Relational database introduction with Python and SQLite
I mentioned in a previous post that I have an Excel spreadsheet containing a bunch of information about the development C code I'm working on. It is a large table showing which variables are input and output from which functions. The variable names are in the first column and the function names are in the last several columns of the first row. I use "i" or "o" to denote if a variable is an input to or an output from a particular function. I also have a few columns for the variable type and description. A simplified example is shown in the table below.

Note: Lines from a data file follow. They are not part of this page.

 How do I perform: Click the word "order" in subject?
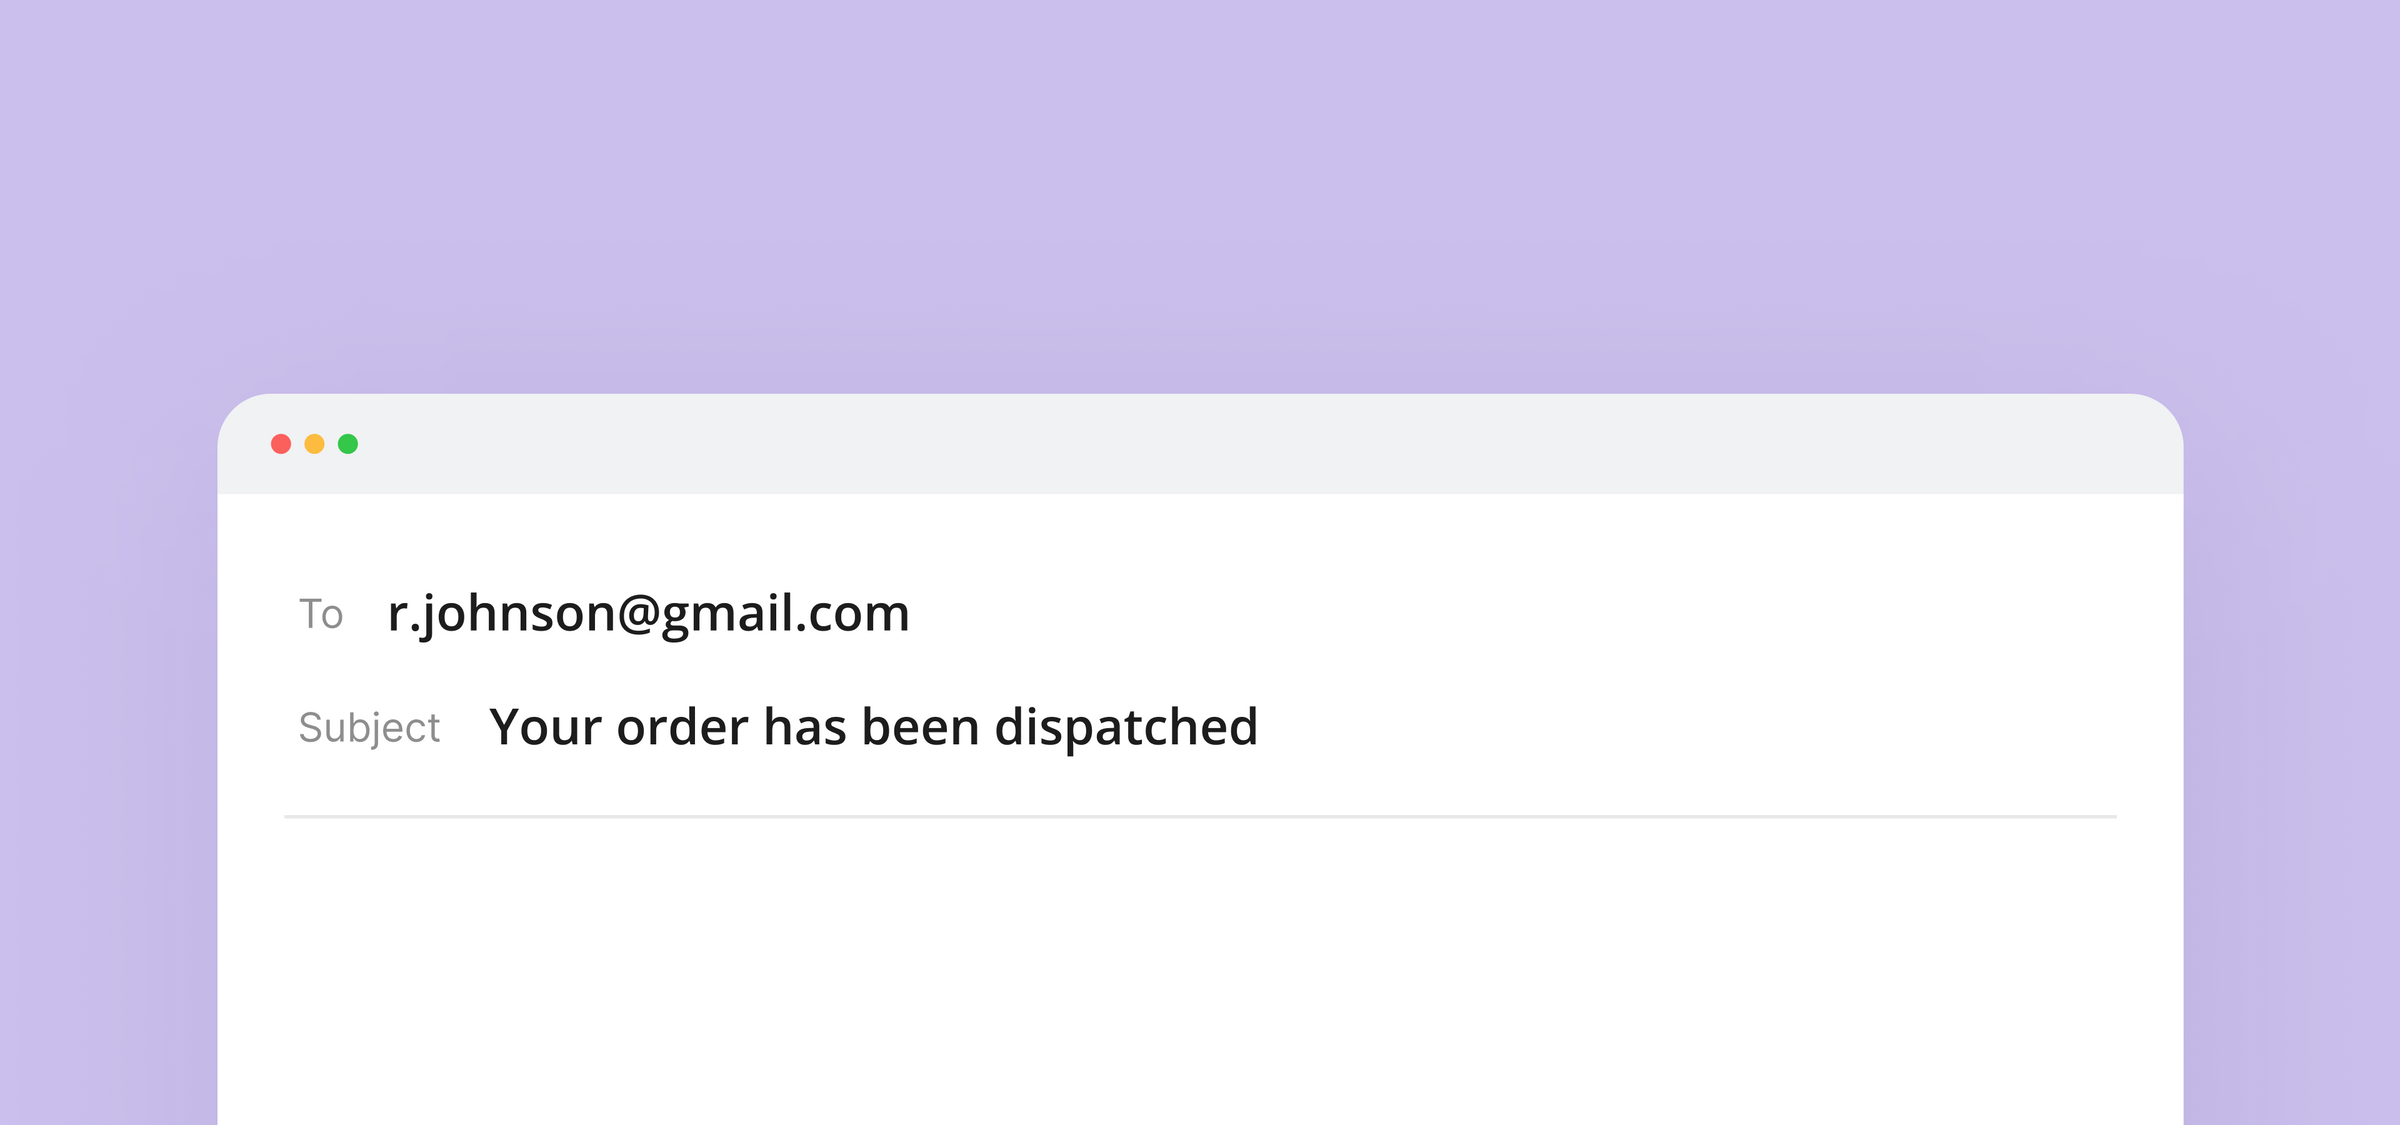pyautogui.click(x=682, y=727)
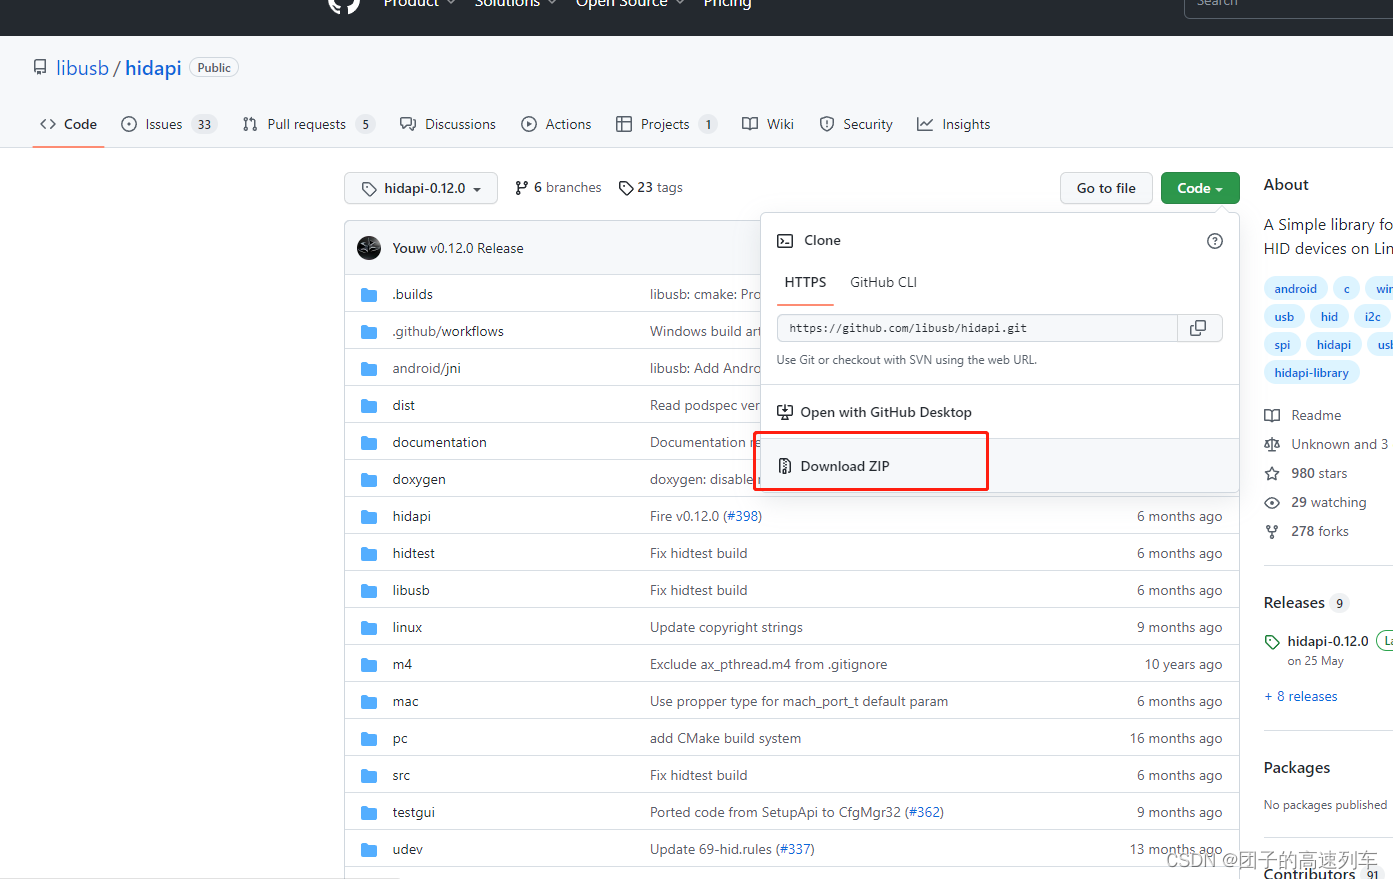Click the help question mark icon in Clone panel

1215,241
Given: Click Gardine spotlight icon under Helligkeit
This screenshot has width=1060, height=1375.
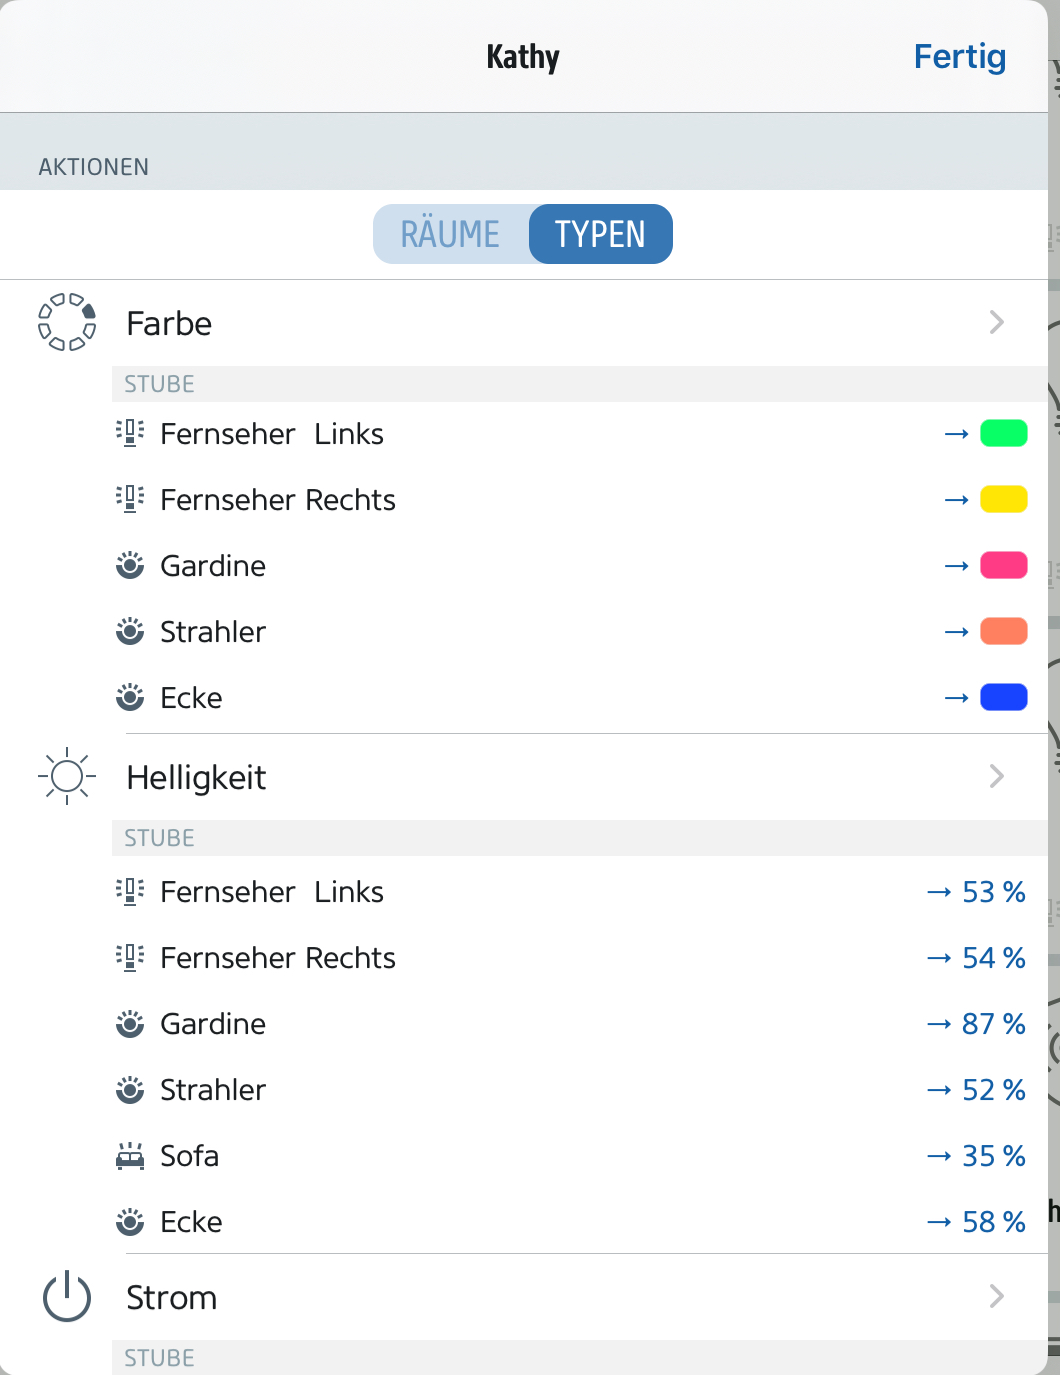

ORIGINAL TABLEname | module | type | desc | ExtSource | DoThis | CalcThis | CalcThat | ModifyStuff | ExtSink |
foo | ModuleExt | double | Description of foo | o | i | i | |||
bar | ModuleExt | double | Description of bar | o | i | i | |||
knark | Module1 | int | Description of knark | io | i | ||||
wert | Module1 | double | Description of wert | o | i | i | |||
jib | Module1 | double | Description of jib | o | i | ||||
laz | Module2 | double | Description of laz | o | o | i | |||
kew | Module2 | double | Description of kew | o | o | i |
As shown above, the table also includes the variable descriptions, type, and scope. In my real, unsimplified Excel table, I also include function-related information such as the function description, and the function prototype. This additional information makes the table very messy. Try to imagine where you would put the function description and function prototype information in the table above. I came up with a kludge solution, but it involved repeated information, and rows and columns with inconsistent meaning. I was realizing the limitations of a 2-dimensional table.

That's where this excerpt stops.